11 M. Hocsman, les gouvernements finlandais, français, italiens, espagnol, du Royaume-Uni et la Commission ont présenté des observations écrites. Des observations orales ont été présentées à l'audience au nom de M. Hocsman, des gouvernements français, italiens, néerlandais et espagnols ainsi que de la Commission.

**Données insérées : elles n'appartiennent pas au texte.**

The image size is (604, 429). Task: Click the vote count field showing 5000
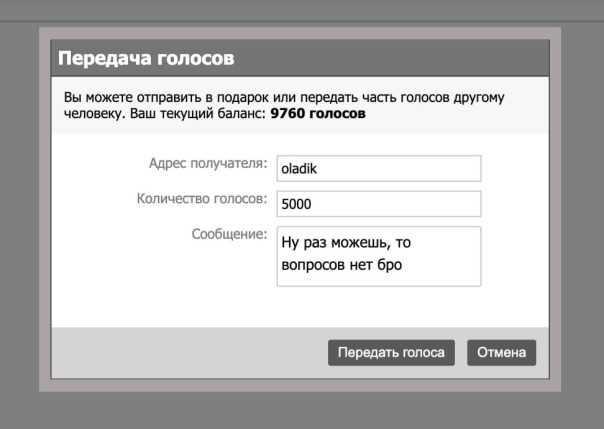[378, 204]
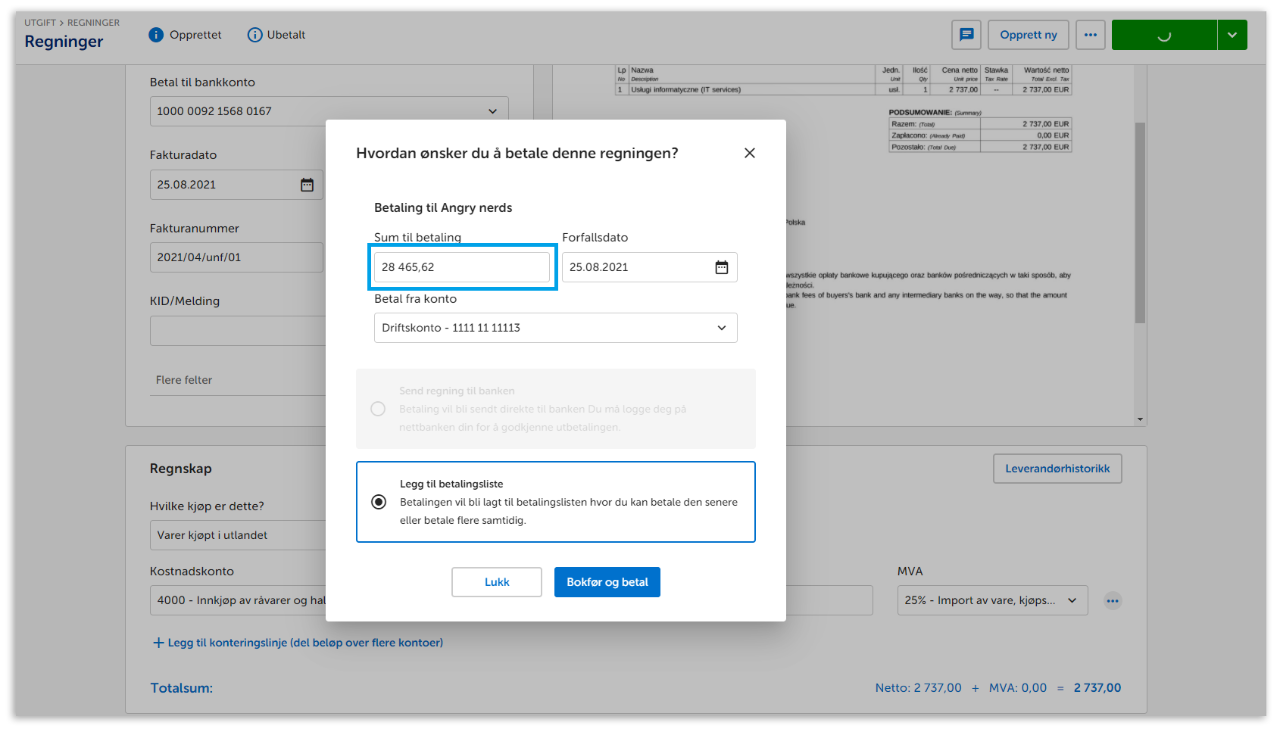Open the three-dots menu in header

pyautogui.click(x=1090, y=34)
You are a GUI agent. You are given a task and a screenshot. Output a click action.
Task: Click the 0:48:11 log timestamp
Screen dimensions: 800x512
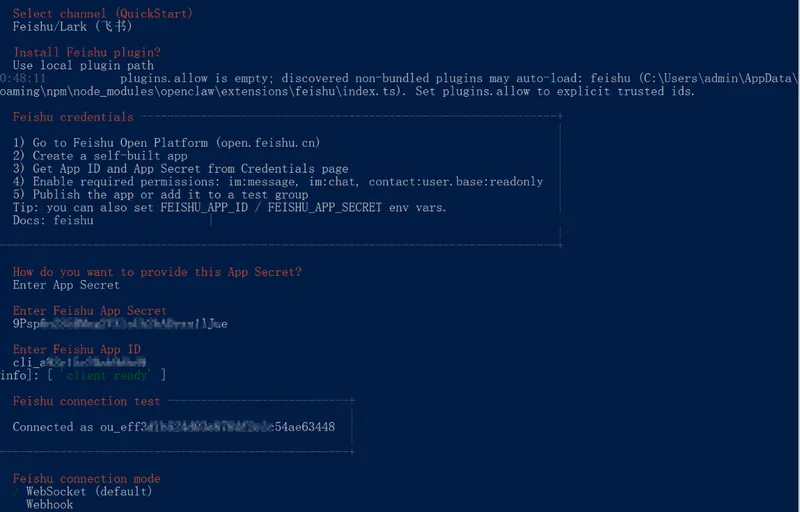pyautogui.click(x=23, y=78)
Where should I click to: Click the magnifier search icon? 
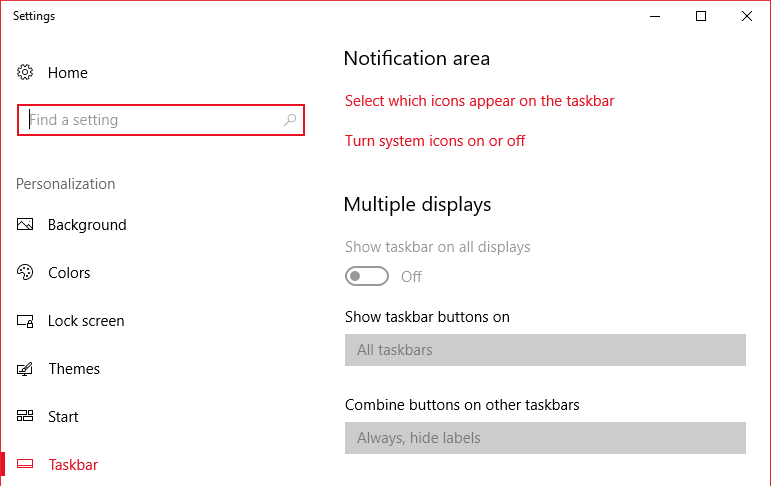coord(290,120)
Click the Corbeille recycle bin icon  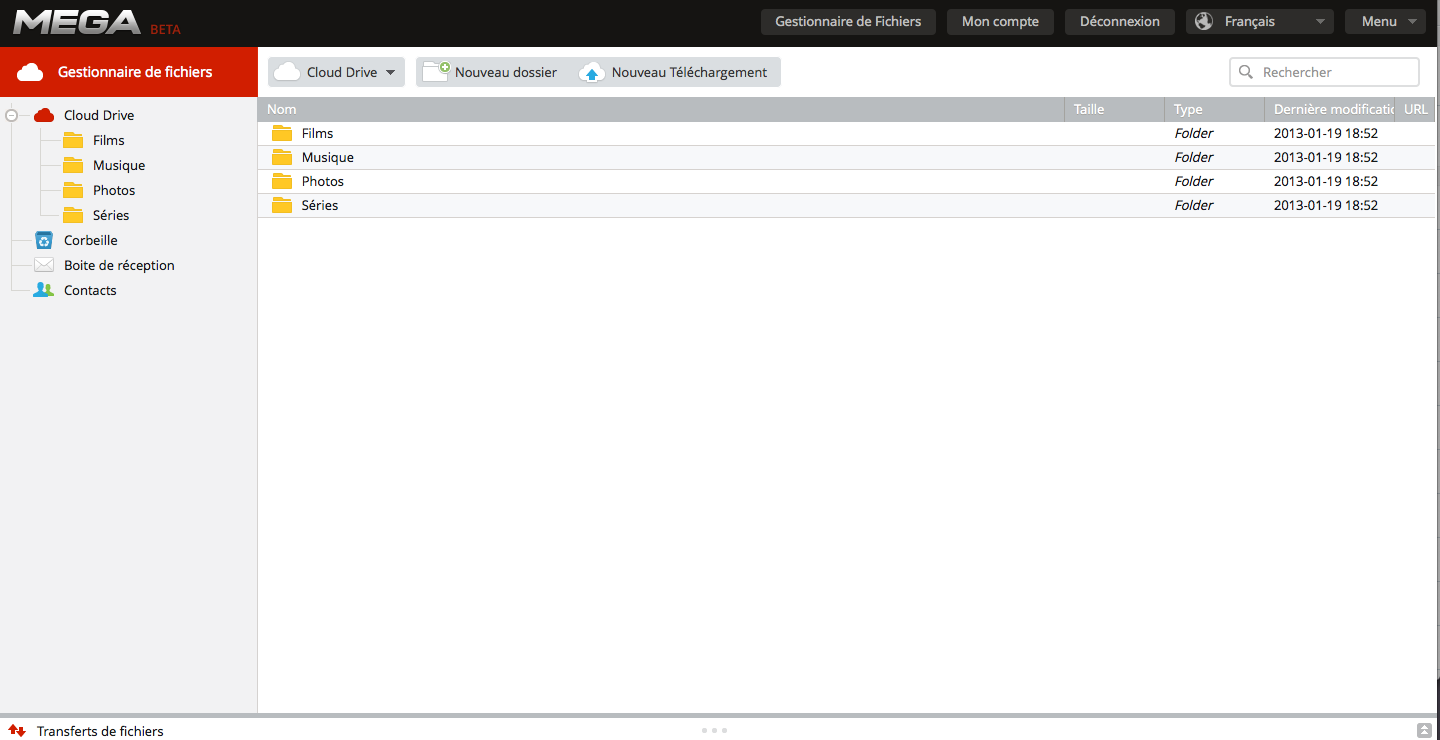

12 La Commission a indiqué à l'audience qu'un nombre important de médecins se trouvent dans une situation comparable à celle de M. Hocsman et sont la source de nombreuses plaintes; le gouvernement français a indiqué qu'environ 300 à 400 diplômes étrangers de docteur en médecine, sont reconnus par an alors qu'il y a environ 1200 médecins qualifiés à l'étranger exerçant en France. Il est par conséquent clair que, en dépit du fait que l'arrêt de la Cour ne peut apporter une réponse qu'à la question qui lui a été posée dans la présente affaire, ses répercussions seront d'une portée plus large.

Les dispositions communautaires pertinentes

13 Selon l'article 52 du traité CE (devenu, après modification, article 43 CE), «les restrictions à la liberté d'établissement des ressortissants d'un Etat membre dans le territoire d'un autre Etat membre sont (...) supprimées...» («... interdites» dans la version modifiée).

14 L'article 57 du traité CE (devenu, après modification, article 47 CE) prévoit l'adoption de directives du Conseil concernant la reconnaissance mutuelle de qualifications et la coordination des dispositions nationales concernant l'accès aux activités non salariées et la poursuite de celles-ci. Il continue en précisant:

«3. En ce qui concerne les profession médicales (...) la libération progressive des restrictions sera subordonnée à la coordination de leurs conditions d'exercice dans les différents États membres».

15 Dans le domaine de la reconnaissance mutuelle des diplômes médicaux et de la coordination des dispositions concernant l'exercice de la médecine, différentes directives du Conseil ont été en vigueur depuis 1975 (3). La disposition actuellement en vigueur est la directive 93/16/CEE (4) (ci-après: la directive).

16 Conformément à l'article 2 de la directive, «chaque État membre reconnaît les diplômes, certificats et autres titres délivrés aux ressortissants des États membres par les autres États membres conformément à l'article 23 et énumérés à l'article 3, en leur donnant, en ce qui concerne l'accès aux activités du médecin et l'exercice de celles-ci, le même effet sur son territoire qu'aux diplômes, certificats et autres titres qu'il délivre».

17 La liste...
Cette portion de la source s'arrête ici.